═════ THE DATA
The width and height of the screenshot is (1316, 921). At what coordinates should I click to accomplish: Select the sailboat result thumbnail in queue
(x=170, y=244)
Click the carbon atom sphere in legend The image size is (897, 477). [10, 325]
══════════
═════ THE DATA
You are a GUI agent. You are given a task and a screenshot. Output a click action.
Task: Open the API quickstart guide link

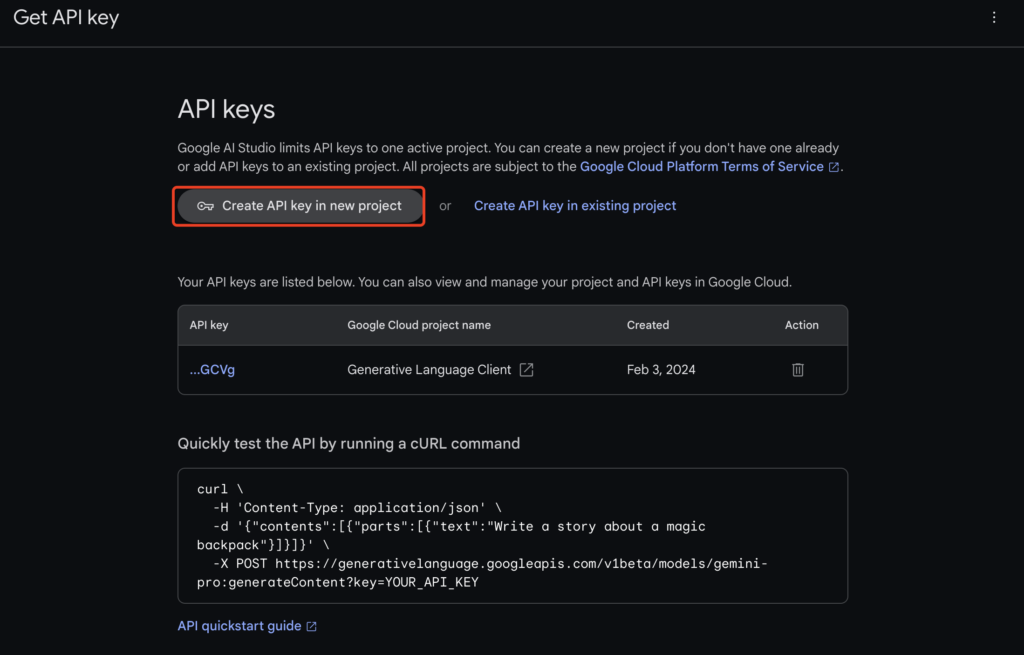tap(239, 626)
══════════
▶ **YOUR INSTRUCTIONS**:
Render the lines of the entries from the one containing "You are a GUI" through the one containing "tap(239, 626)", inclusive, as a JSON list of strings, one string per line, with blank lines skipped. Leave the pictures out.

▶ **RESPONSE**:
[
  "You are a GUI agent. You are given a task and a screenshot. Output a click action.",
  "Task: Open the API quickstart guide link",
  "tap(239, 626)"
]